● Exercise requirements
Write out the rows as a numbered list, from the line with "Image resolution: width=1307" up to and including the line with "Action: [1217, 203]". Omit any blank lines.

------------------------------

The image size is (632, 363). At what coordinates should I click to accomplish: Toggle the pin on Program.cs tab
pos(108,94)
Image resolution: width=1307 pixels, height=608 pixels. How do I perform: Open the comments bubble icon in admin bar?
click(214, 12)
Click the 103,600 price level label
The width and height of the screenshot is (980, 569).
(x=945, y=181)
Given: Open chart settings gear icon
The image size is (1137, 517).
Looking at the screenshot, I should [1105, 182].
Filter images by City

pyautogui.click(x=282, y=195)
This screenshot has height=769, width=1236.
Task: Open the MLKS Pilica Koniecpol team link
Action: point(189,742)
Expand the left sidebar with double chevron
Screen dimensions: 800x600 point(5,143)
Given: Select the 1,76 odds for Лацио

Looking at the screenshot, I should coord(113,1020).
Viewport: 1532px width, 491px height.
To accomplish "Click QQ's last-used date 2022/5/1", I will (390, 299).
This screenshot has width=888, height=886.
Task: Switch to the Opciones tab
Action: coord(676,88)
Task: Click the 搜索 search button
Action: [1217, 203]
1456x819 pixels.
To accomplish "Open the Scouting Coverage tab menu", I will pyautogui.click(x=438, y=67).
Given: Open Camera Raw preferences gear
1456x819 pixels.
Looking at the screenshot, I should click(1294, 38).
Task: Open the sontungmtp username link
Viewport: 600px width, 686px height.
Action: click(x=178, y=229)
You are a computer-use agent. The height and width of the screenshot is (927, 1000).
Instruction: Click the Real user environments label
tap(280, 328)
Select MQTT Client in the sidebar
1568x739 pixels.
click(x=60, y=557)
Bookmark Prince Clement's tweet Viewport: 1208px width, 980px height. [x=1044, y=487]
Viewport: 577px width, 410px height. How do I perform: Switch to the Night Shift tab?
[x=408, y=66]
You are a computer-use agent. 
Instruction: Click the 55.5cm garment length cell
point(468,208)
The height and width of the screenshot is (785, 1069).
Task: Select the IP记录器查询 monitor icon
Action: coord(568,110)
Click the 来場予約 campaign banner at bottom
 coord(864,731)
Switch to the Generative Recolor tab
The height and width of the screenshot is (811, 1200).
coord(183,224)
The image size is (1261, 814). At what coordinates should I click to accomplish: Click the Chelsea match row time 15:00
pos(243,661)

------------------------------

● Task response
1. Image resolution: width=1307 pixels, height=608 pixels. How do I perform: Open the comments bubble icon in admin bar?
2. click(214, 12)
3. Click the 103,600 price level label
4. The width and height of the screenshot is (980, 569).
5. (x=945, y=181)
6. Given: Open chart settings gear icon
7. The image size is (1137, 517).
8. Looking at the screenshot, I should [1105, 182].
9. Filter images by City
10. pyautogui.click(x=282, y=195)
11. This screenshot has height=769, width=1236.
12. Task: Open the MLKS Pilica Koniecpol team link
13. Action: point(189,742)
14. Expand the left sidebar with double chevron
15. Screen dimensions: 800x600 point(5,143)
16. Given: Select the 1,76 odds for Лацио
17. Looking at the screenshot, I should coord(113,1020).
18. Viewport: 1532px width, 491px height.
19. To accomplish "Click QQ's last-used date 2022/5/1", I will (390, 299).
20. This screenshot has width=888, height=886.
21. Task: Switch to the Opciones tab
22. Action: coord(676,88)
23. Task: Click the 搜索 search button
24. Action: [1217, 203]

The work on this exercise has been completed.